Again, on March 9, 2005, in the 109th Congress we reintroduced the bill, the anti-predatory lending bill. On October 22, 2007, we reintroduced the anti-predatory lending bill in the 110th Congress. Finally, finally, in this term of Congress, on March 26, 2009, we reintroduced it for a fourth time, and finally it is incorporated into this legislation.

Now, why is that important? It for the first time puts around loans some prudential rules that say you ought to exercise some common sense when you make a loan to somebody.

Don't do a loan to people without proper documentation of their income. Don't give them a teaser rate for six months and then escalate it by two or three percentage points and increase their fees and their payments exponentially so that they can't pay it back. Don't give them yield spread premiums that reward the people who get people into the worst kind of loans, rather than giving them the best loans available. Don't charge a prepayment penalty for allowing somebody to get out of a higher interest rate into a lower interest rate. Make sure that when you refinance, somebody gets some net tangible benefit out of the refinance, other than the person that is making the loan. Don't allow people to steer to the highest interest rate and worst possible predatory loan when there are other loans available. Don't fail to give the proper disclosures about what is going on. And don't prevent the State Attorneys General from enforcing their own State laws, when we don't even have a Federal law on the books.
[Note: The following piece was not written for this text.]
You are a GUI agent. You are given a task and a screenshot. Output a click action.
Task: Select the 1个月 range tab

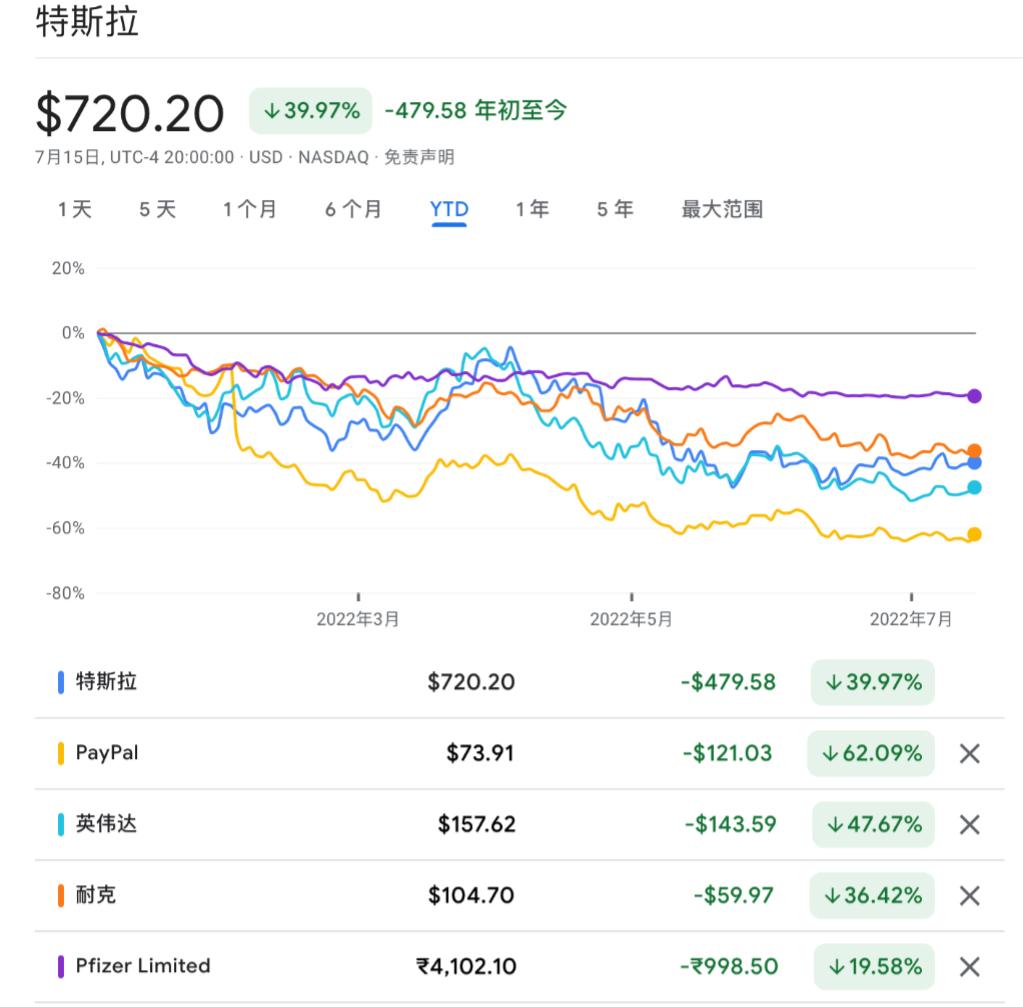250,209
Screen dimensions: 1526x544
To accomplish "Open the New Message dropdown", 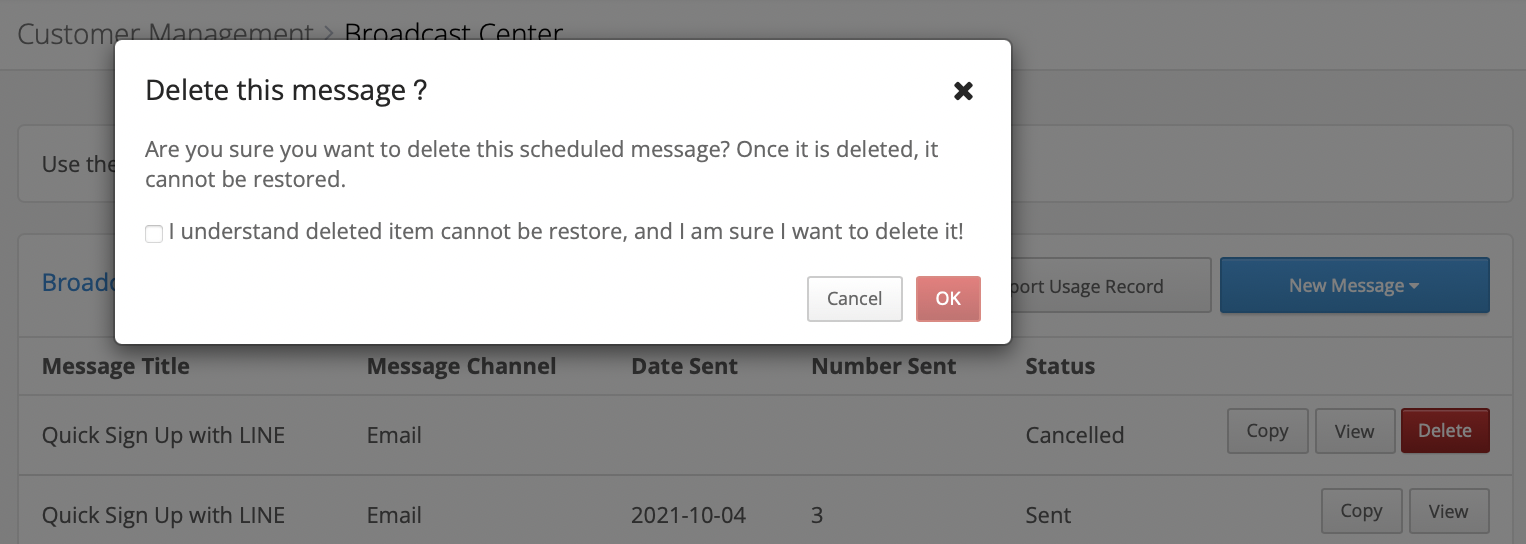I will click(1355, 286).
The SPEAKER pro tempore. The time of the gentleman has expired.


Mr. WATT. All of that is in this bill. If we had had this kind of legislation in effect when we first started introducing it back in 2004, we could have avoided this.

Don't let anybody say that this was an unforeseeable chain of events that led to this meltdown. We need to correct it and make sure that going forward those kind of predatory practices never, never, never, never occur again in our country.